----- Article

Unbaited Spin-n-Glo--Start with a very high quality 6/0, 7/0, or even 8/0 salmon hook, such as the Gamakatsu or Owner brand. (Current fishing regulations specify that the hook must be single pointed, and only one hook is allowed.) Snell it to a high grade 40- or 50-pound test monofilament leader of about six foot length. If you don't know how to snell a hook with an egg loop in the leader, see how it is done here. I use Maxima clear line for my leaders, but other high grade brands are suitable. Now, add three 1/4-inch beads to the line. Then add a size 0 or larger Spin-n-Glo, with the tapered end threaded onto the line first--so the tapered end is closest to the hook. Then add one more 1/4-inch bead. This is the basic Spin-n-Glo setup for the big Kings. You can wind the six feet of mono leader around your hand, and secure the mono with a bag tie until it is ready to use.

When you are ready to use the Spin-n-Glo rig, you will need to look at the river's clarity. If you can only see into the river about one or two feet, use a short leader, say 36 inches overall, cutting off the excess three feet and storing it for later safe disposal. If the river is quite clear, with visibility on the order of three or four feet, use the full 6-foot long leader. There is no absolute rule here. You'll just have to experiment with leader lengths. Shorter is always better if you can avoid spooking the fish. You need longer leaders in clearer water because the fish are more easily spooked (by the Jet Diver or lead ball coming downriver towards them) when they can see further.

Spin-n-Glo with Salmon Roe--Start with the basic Spin-n-Glo rig described above. Cut off part of a skein of cured salmon roe, about the size of a half dollar. Push the hook point through the center of this glob of eggs, making sure it goes through the skin portion of the cured skein. Now, expand the egg loop and loop it around the glob of eggs, and retighten the loop. That's it. You're ready to fish. Change the bait every 20-30 minutes so you are presenting the freshest enticement possible.

Sardine Wrapped Kwikfish--Start with a K-16 or K-15 Kwikfish, modified as described above. Cut a small filet of Sardine, about one inch wide and two inches long. Split it halfway lengthwise. Lay the filet--skin side to the lure--over the center screw eye. Now wrap the filet with stretch thread to keep it firmly in place. That's it. You're ready to fish. Change the bait every 30-40 minutes so you are presenting the freshest enticement possible.

Now that your gear is ready, and you are fully rigged, we are ready to go fishing, and talk about four specific fishing techniques--Back trolling, back bouncing, dragging, and anchoring up.

Back Trolling--To back troll, the boat captain positions the power boat facing upstream, and applies just enough engine power to keep the boat stationary in the river's current. Lines are let out, and positioned 50 to 60 feet downstream of the boat. Then the skipper slacks off on engine power just enough to allow the boat to slip downstream at about 1 mile per hour or perhaps slightly more. The River's current is running at perhaps three to five miles per hour, and the boat is going downstream too, but not nearly as fast as the river current. Because the boat is trolling downstream, and backwards, it is called back trolling.

----------
----- Dataset section

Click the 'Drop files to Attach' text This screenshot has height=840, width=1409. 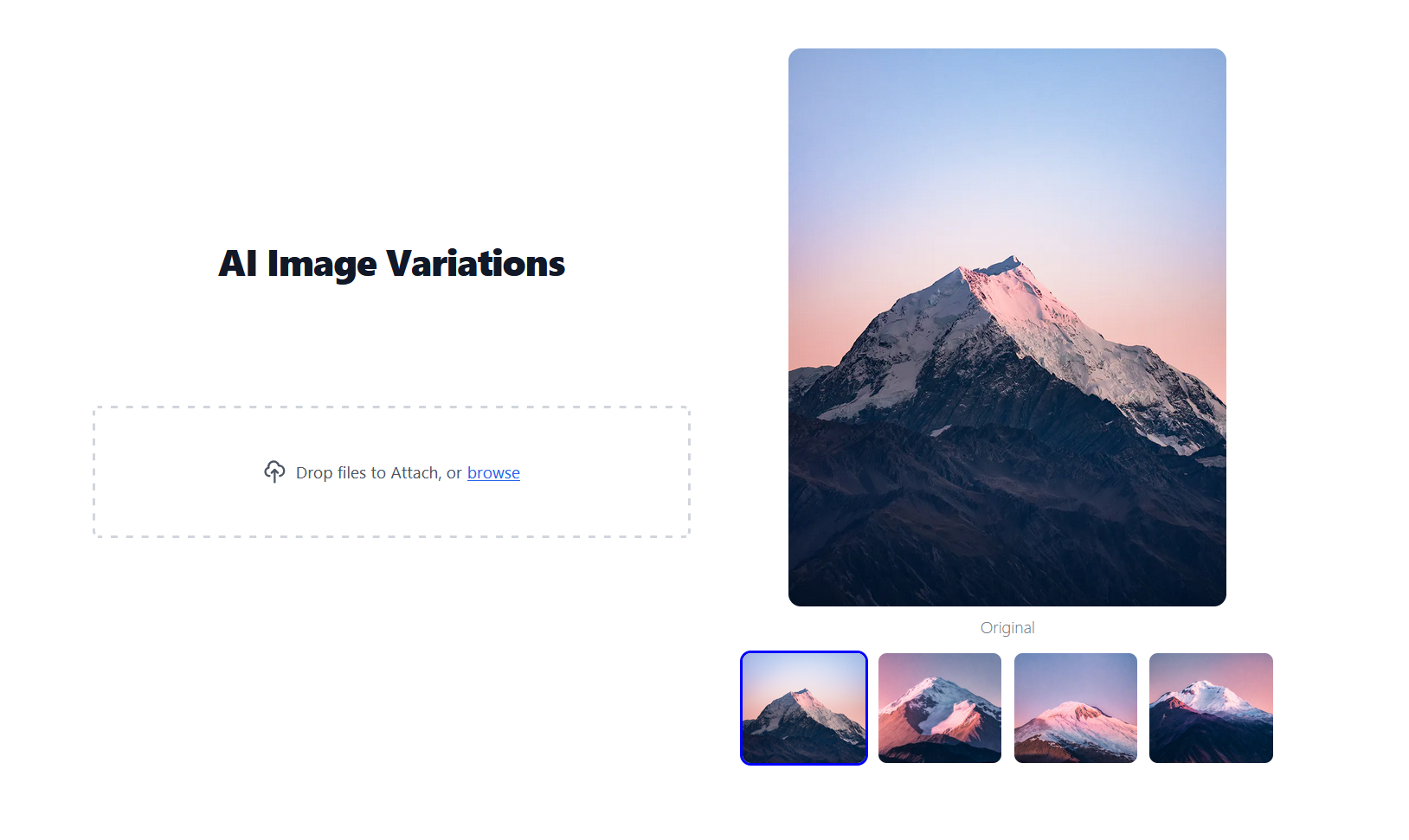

----------

→ **Tasks to complete**:
[1] How often does the salmon fishing article say to change the bait on the Sardine Wrapped Kwikfish?
[2] Rewrite the salmon fishing article's passage starting with "Back Trolling--To back" and going on through "called back trolling.", and switch "skipper" to "helmsman" in it.

→ **Final results**:
[1] Every 30-40 minutes.

[2]
Back Trolling--To back troll, the boat captain positions the power boat facing upstream, and applies just enough engine power to keep the boat stationary in the river's current. Lines are let out, and positioned 50 to 60 feet downstream of the boat. Then the helmsman slacks off on engine power just enough to allow the boat to slip downstream at about 1 mile per hour or perhaps slightly more. The River's current is running at perhaps three to five miles per hour, and the boat is going downstream too, but not nearly as fast as the river current. Because the boat is trolling downstream, and backwards, it is called back trolling.